#### Document text:

---

Reviewed by Bruce Baugh, Thompson Rivers University

2015.03.28


The story of Spinoza's impact on twentieth-century French philosophy is one that badly needs to be told, which is not to say that it needs to be told badly. Knox Peden constructs links of filiation running from Léon Brunschvicg to Jean Cavaillès to Martial Gueroult to Jean-Toussaint Desanti to Louis Althusser to Gilles Deleuze, with Ferdinand Alquié and Albert Lautman included as interlocutors of Gueroult and Cavaillès, respectively. On the face of it, it's an odd list. Gueroult and Deleuze certainly belong on it as important interpreters of Spinoza, and Althusser and perhaps Cavaillès as thinkers inspired by Spinoza. The omissions are glaring, especially that of Pierre Macherey, whose five-volume commentary on Spinoza's Ethics is a monument of Spinoza commentary and offered an Althusserian rival to Deleuze's version of Spinozism.

The thinkers included share a concern for the most abstract elements of Spinoza's philosophy, particularly the relation of Substance to the attributes of Thought and Extension. Peden fore-grounds the tricky question of the relation of Substance monism to attribute dualism along with the related question of psycho-physical parallelism and the relation between true ideas and their objects. What Peden gives us is an ontological and epistemological Spinoza, the Spinoza of the first two books of the Ethics and of the Treatise of the Emendation of the Intellect. Spinoza the philosopher of desire and the conatus, the philosopher of affects and emotions, the philosopher of human liberation and beatitude through reason and the intellectual love of God -- the Spinoza of Books Three through Five of the Ethics -- is barely mentioned. This leads to an interpretation of Deleuze's Spinozism that leaves out most of what's interesting, such as Deleuze's exploration of Spinoza's dictum that "no one knows what a body can do," his controversial account of how good encounters between bodies can lead to a "composition" of the two bodies resulting in an increase in the power of acting and thinking of both (a position strenuously criticized by Macherey), and his Spinozist ethics based on the imperative, "become active!" It was precisely those aspects of Deleuze's Spinozism -- the vitalist, Bergsonian, Nietzschean elements (recall Deleuze's "great equation: Spinoza = Nietzsche") that have inspired "the new Spinoza," such as Antonio Negri's The Savage Anomaly and Subversive Spinoza.

---

#### Dataset excerpts:
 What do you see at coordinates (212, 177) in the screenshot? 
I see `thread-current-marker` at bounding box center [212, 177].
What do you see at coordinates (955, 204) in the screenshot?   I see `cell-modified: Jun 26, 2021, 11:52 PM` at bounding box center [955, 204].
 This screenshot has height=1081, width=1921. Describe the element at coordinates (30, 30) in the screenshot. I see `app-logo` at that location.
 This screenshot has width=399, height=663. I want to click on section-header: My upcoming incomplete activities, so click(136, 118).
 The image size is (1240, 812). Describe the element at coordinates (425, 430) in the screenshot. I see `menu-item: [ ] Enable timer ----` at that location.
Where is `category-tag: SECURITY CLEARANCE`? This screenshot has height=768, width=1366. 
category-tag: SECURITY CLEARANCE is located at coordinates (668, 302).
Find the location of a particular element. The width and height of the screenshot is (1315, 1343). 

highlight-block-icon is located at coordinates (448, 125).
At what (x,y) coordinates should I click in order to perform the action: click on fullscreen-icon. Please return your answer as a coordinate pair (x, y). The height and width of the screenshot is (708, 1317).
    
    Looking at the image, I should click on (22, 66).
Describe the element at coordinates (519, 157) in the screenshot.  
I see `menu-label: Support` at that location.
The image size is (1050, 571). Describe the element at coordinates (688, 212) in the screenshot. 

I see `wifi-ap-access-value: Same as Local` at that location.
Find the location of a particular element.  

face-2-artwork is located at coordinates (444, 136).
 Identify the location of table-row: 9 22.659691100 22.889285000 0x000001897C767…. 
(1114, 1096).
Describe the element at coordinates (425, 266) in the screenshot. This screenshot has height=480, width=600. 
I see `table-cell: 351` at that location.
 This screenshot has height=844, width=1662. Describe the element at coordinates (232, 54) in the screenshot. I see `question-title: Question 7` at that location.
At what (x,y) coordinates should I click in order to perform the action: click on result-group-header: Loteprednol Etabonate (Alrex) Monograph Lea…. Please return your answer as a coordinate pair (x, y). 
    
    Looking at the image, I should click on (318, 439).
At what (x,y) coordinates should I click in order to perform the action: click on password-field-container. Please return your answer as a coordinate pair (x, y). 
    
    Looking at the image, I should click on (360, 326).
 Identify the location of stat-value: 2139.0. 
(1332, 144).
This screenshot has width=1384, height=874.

---

#### Instructions for the task:
Continue the review of Spinoza's influence on French philosophy, starting right after its last sentence.

#### Exercise response:
What reasons are there for excluding so much of Spinoza, and so much of French Spinozism? The answer is three-fold. Peden's main objective is to contrast Spinozist rationalism with phenomenology and philosophies of lived experience. The rationalist emphasis focuses on the more mathematical and formal aspects of Spinozism. The emphasis on rationalist formalism supports an Althusserian "theoreticism" that wants to understand the world "scientifically" and eschews trying to change it. It is, at the very least, an interesting and provocative approach, leading Peden to put scare-quotes around "Substance," which he regards as a desubstantialized "idea" meant to account for the connection between the attributes of Thought and Extension (211), "nothing more than a name" for the relation between Thought and Extension within Spinoza's system (85-86), "purely ideational" and "formal, without any content in itself" (214).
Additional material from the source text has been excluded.